- **Problem description**
Transcribe each record exactly as it appears.

- **Exercise data**
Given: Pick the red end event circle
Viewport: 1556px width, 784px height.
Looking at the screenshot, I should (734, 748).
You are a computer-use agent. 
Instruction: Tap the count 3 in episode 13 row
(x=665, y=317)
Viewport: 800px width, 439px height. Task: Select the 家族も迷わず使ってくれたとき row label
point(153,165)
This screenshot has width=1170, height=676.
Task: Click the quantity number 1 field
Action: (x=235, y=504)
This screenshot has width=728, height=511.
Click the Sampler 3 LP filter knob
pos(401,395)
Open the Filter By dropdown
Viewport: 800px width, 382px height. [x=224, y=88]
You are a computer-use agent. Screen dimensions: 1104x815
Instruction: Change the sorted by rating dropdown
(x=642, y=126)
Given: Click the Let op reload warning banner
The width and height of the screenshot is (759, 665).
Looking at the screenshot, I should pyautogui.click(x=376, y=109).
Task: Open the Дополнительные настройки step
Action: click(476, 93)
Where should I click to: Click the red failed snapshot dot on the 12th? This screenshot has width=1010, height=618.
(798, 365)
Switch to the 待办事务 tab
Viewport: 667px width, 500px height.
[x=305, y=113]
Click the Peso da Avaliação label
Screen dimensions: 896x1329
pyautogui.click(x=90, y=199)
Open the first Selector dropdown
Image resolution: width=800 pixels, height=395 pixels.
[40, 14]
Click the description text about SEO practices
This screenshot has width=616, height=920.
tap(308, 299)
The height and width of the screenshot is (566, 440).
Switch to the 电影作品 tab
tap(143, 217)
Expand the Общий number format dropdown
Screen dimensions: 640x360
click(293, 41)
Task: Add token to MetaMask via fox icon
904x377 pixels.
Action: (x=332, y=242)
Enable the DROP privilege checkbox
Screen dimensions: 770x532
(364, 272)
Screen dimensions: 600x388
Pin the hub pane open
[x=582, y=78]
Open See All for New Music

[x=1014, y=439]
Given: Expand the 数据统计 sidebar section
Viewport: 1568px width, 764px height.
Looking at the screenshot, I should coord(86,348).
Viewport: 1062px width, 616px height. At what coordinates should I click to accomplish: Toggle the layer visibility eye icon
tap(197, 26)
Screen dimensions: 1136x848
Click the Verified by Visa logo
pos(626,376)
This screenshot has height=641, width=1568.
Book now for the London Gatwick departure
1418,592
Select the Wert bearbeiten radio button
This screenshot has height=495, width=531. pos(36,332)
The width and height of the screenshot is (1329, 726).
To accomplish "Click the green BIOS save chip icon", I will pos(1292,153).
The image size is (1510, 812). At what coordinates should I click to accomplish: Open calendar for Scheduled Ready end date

- **Answer space**
Given: Pick the red end event circle
Viewport: 1556px width, 784px height.
Looking at the screenshot, I should (734, 748).
You are a computer-use agent. 
Instruction: Tap the count 3 in episode 13 row
(x=665, y=317)
Viewport: 800px width, 439px height. Task: Select the 家族も迷わず使ってくれたとき row label
point(153,165)
This screenshot has width=1170, height=676.
Task: Click the quantity number 1 field
Action: (x=235, y=504)
This screenshot has width=728, height=511.
Click the Sampler 3 LP filter knob
pos(401,395)
Open the Filter By dropdown
Viewport: 800px width, 382px height. [x=224, y=88]
You are a computer-use agent. Screen dimensions: 1104x815
Instruction: Change the sorted by rating dropdown
(x=642, y=126)
Given: Click the Let op reload warning banner
The width and height of the screenshot is (759, 665).
Looking at the screenshot, I should pyautogui.click(x=376, y=109).
Task: Open the Дополнительные настройки step
Action: click(476, 93)
Where should I click to: Click the red failed snapshot dot on the 12th? This screenshot has width=1010, height=618.
(798, 365)
Switch to the 待办事务 tab
Viewport: 667px width, 500px height.
[x=305, y=113]
Click the Peso da Avaliação label
Screen dimensions: 896x1329
pyautogui.click(x=90, y=199)
Open the first Selector dropdown
Image resolution: width=800 pixels, height=395 pixels.
[40, 14]
Click the description text about SEO practices
This screenshot has width=616, height=920.
tap(308, 299)
The height and width of the screenshot is (566, 440).
Switch to the 电影作品 tab
tap(143, 217)
Expand the Общий number format dropdown
Screen dimensions: 640x360
click(293, 41)
Task: Add token to MetaMask via fox icon
904x377 pixels.
Action: (x=332, y=242)
Enable the DROP privilege checkbox
Screen dimensions: 770x532
(364, 272)
Screen dimensions: 600x388
Pin the hub pane open
[x=582, y=78]
Open See All for New Music

[x=1014, y=439]
Given: Expand the 数据统计 sidebar section
Viewport: 1568px width, 764px height.
Looking at the screenshot, I should coord(86,348).
Viewport: 1062px width, 616px height. At what coordinates should I click to accomplish: Toggle the layer visibility eye icon
tap(197, 26)
Screen dimensions: 1136x848
Click the Verified by Visa logo
pos(626,376)
This screenshot has height=641, width=1568.
Book now for the London Gatwick departure
1418,592
Select the Wert bearbeiten radio button
This screenshot has height=495, width=531. pos(36,332)
The width and height of the screenshot is (1329, 726).
To accomplish "Click the green BIOS save chip icon", I will pos(1292,153).
The image size is (1510, 812). At what coordinates should I click to accomplish: Open calendar for Scheduled Ready end date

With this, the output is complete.